TASK TO COMPLETE — Scan the entries that follow and copy out every line containing "agent".

SOURCE DATA —
>>>>>

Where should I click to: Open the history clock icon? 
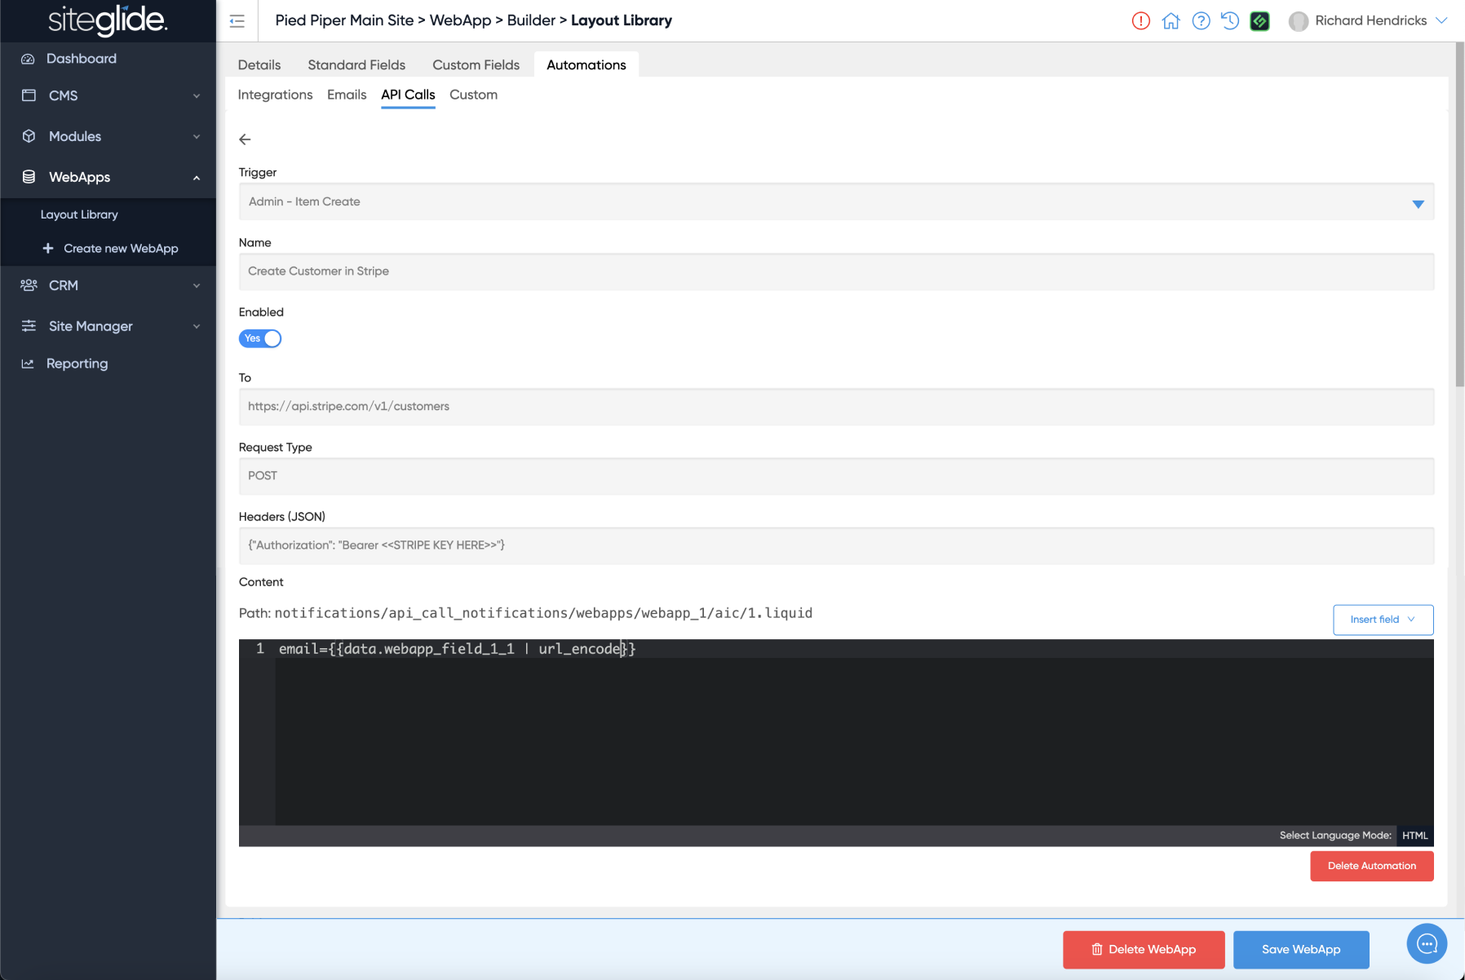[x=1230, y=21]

<<<<<
>>>>>

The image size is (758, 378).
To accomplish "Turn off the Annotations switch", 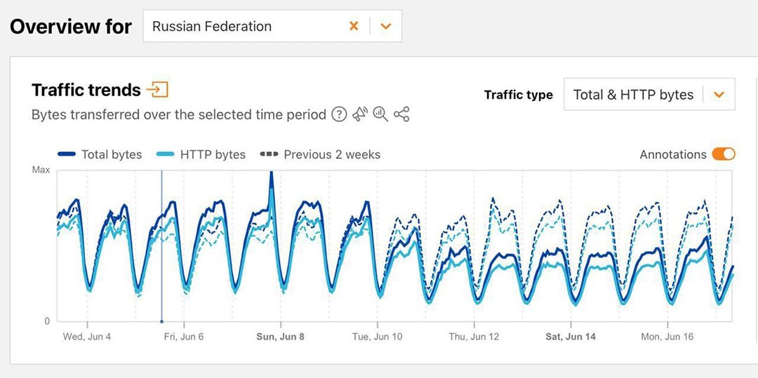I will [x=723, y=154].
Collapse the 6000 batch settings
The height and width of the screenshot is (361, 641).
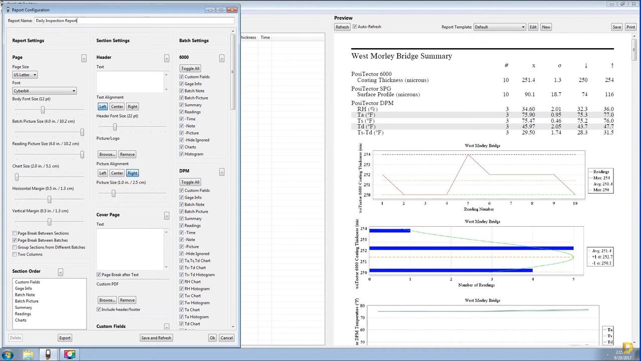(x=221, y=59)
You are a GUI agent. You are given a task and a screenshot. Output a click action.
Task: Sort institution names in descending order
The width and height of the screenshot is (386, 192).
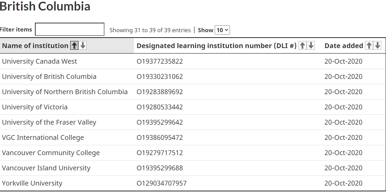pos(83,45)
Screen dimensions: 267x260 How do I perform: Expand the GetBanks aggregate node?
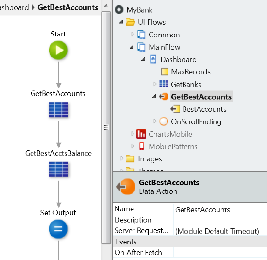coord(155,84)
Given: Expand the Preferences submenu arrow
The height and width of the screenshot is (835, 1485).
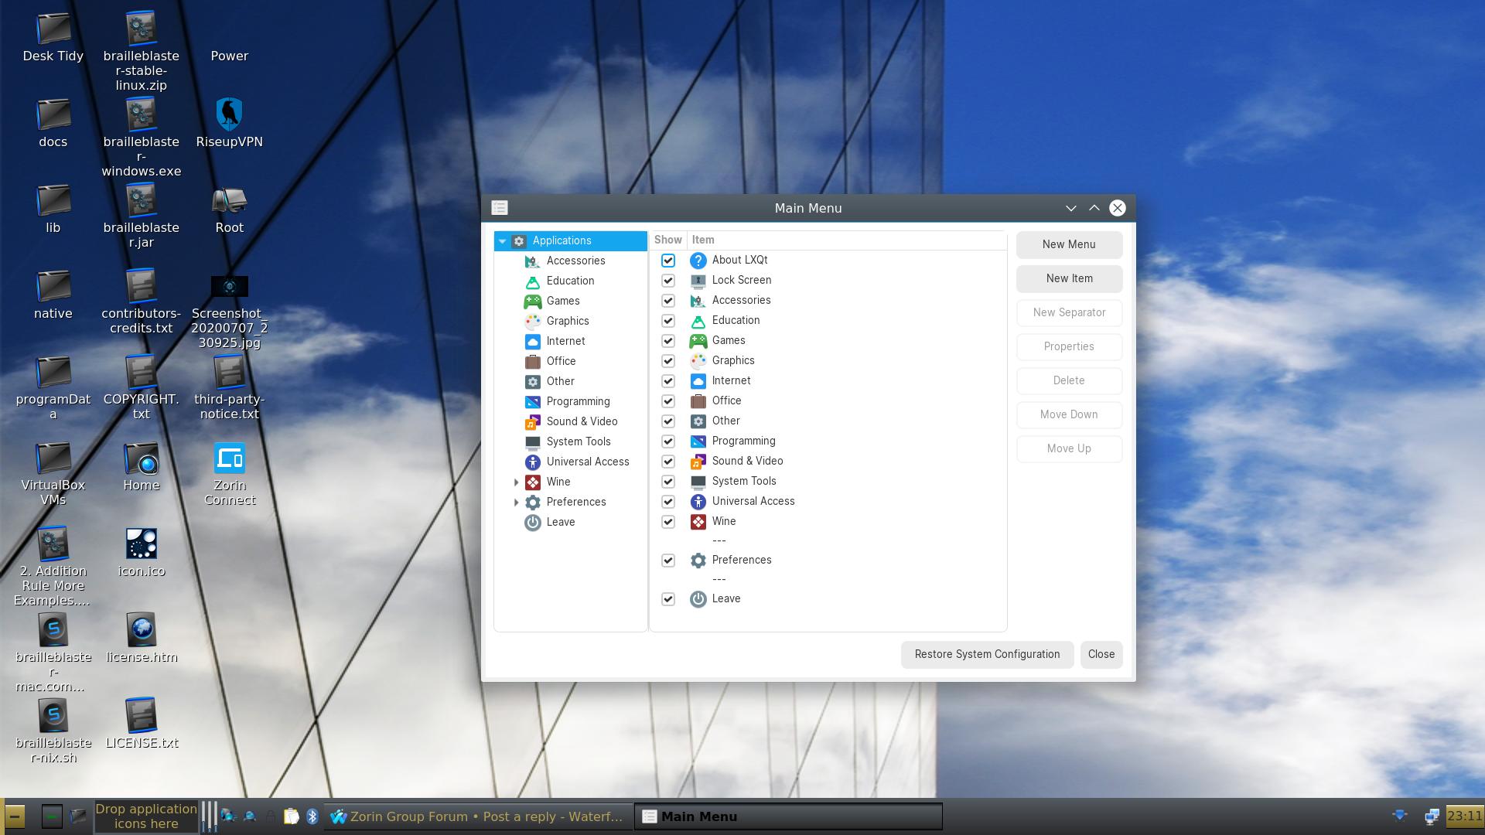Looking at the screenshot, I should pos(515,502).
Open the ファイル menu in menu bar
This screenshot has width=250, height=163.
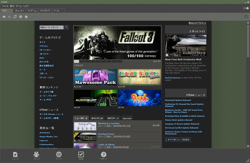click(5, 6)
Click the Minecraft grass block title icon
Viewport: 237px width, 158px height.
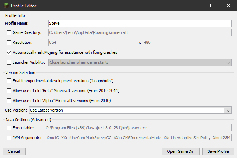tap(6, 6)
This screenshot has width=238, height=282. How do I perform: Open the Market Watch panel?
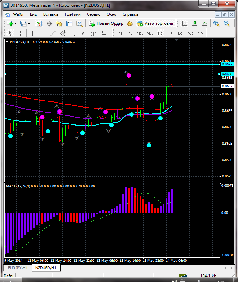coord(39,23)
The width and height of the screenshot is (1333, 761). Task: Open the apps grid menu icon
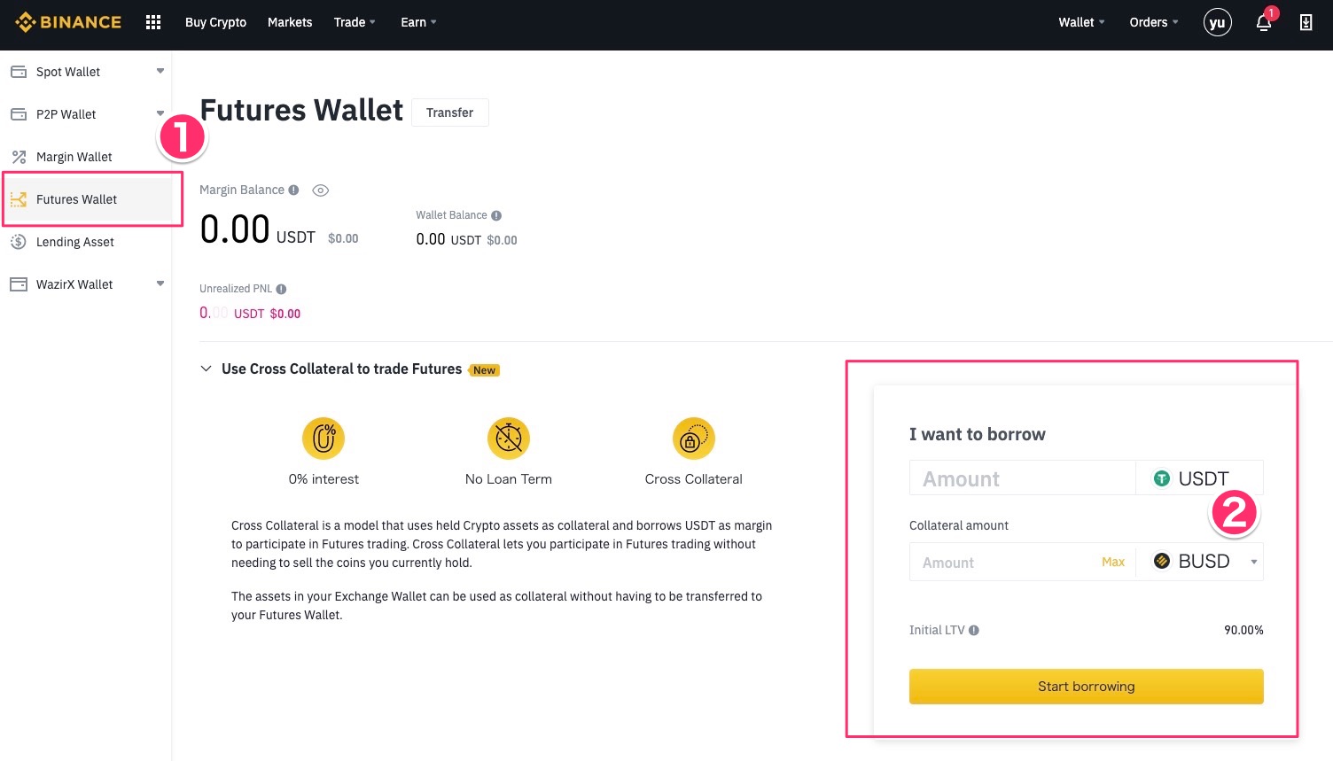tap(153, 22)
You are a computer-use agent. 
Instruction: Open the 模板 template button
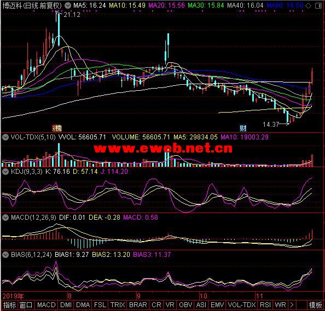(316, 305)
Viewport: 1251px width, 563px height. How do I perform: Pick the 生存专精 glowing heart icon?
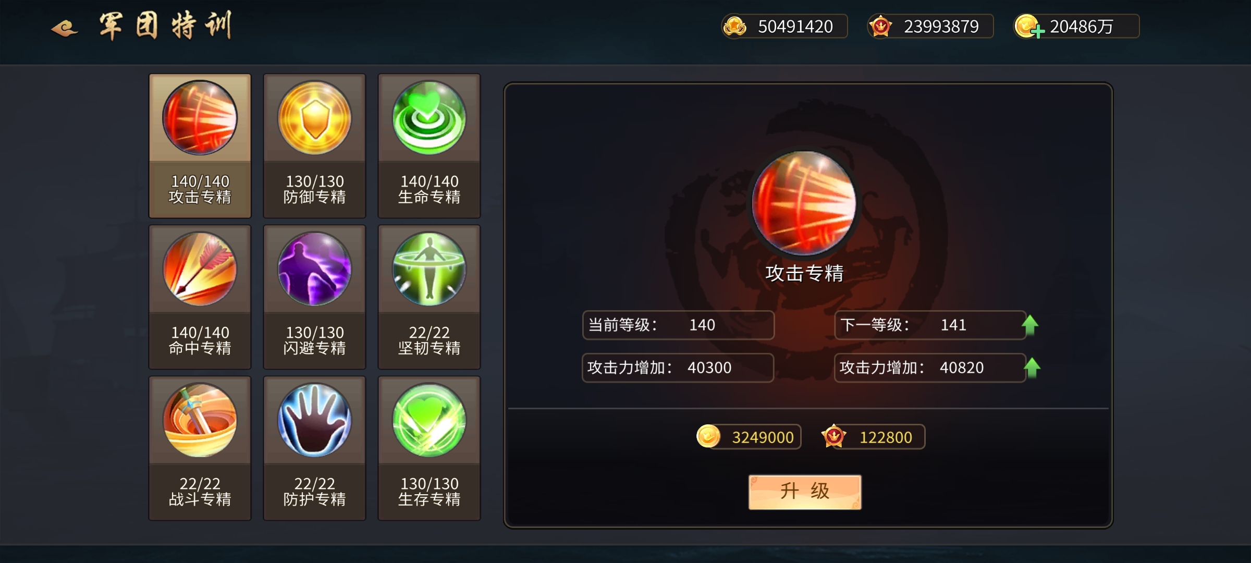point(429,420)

<<<<<
>>>>>

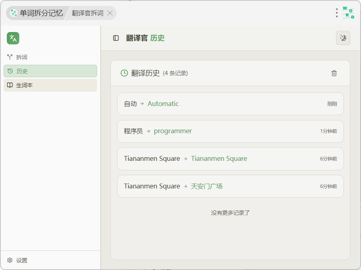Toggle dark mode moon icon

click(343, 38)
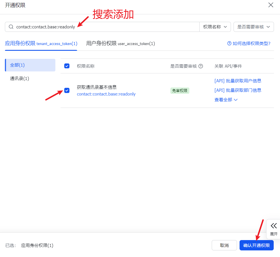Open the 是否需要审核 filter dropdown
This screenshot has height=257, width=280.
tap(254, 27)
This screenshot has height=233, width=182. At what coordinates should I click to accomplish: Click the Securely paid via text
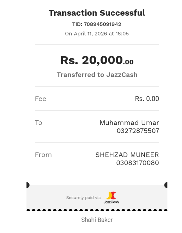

<<<<<

EXERCISE OUTPUT —
You are a GUI agent. You are given a task and a screenshot. Output a click action.
You are a computer-use agent. 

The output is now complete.